TASK INSTRUCTIONS: Scan the entries below and report only how many lines contain "left".

#### WORKING DATA

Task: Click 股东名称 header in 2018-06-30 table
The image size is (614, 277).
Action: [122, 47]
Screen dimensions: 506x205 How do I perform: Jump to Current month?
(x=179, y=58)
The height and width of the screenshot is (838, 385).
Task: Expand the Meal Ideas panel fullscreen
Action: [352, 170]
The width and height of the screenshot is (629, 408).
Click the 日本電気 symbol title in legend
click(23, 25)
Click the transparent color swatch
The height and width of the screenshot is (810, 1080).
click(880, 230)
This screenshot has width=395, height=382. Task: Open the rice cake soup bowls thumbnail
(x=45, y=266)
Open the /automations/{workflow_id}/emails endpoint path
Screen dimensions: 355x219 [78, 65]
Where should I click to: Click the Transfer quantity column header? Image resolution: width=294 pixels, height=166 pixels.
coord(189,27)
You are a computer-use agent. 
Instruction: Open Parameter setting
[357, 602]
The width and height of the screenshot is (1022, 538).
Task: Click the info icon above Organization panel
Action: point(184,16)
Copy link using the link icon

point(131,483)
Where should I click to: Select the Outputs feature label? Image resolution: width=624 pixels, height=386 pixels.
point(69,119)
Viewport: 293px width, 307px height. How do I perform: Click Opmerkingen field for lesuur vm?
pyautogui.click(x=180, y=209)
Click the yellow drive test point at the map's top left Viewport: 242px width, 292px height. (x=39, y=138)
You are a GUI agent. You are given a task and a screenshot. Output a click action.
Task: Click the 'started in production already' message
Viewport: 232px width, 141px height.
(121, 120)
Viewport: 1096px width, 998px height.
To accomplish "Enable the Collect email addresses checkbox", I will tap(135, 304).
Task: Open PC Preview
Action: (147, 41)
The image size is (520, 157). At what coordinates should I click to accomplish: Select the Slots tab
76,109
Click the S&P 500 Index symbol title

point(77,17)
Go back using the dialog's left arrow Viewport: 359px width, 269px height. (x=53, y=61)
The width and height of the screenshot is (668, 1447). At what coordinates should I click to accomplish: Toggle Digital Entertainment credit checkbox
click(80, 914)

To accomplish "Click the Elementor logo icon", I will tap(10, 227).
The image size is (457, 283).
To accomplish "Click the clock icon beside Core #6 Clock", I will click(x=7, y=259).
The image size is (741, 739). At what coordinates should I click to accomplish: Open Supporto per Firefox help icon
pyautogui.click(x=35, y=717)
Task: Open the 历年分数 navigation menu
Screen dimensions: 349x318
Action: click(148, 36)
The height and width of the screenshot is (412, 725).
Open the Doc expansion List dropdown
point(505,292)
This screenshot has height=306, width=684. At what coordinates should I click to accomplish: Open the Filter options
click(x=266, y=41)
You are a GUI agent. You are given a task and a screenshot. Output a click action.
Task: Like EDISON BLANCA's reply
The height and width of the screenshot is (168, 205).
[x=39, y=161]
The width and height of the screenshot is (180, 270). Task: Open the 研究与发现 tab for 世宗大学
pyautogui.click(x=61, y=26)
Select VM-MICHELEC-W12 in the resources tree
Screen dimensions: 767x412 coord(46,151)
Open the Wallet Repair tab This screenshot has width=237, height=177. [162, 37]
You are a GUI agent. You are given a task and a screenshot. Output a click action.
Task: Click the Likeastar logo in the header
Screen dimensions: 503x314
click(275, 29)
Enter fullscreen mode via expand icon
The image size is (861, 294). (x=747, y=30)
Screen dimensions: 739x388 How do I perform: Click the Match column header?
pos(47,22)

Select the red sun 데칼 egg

########

SOLUTION: 2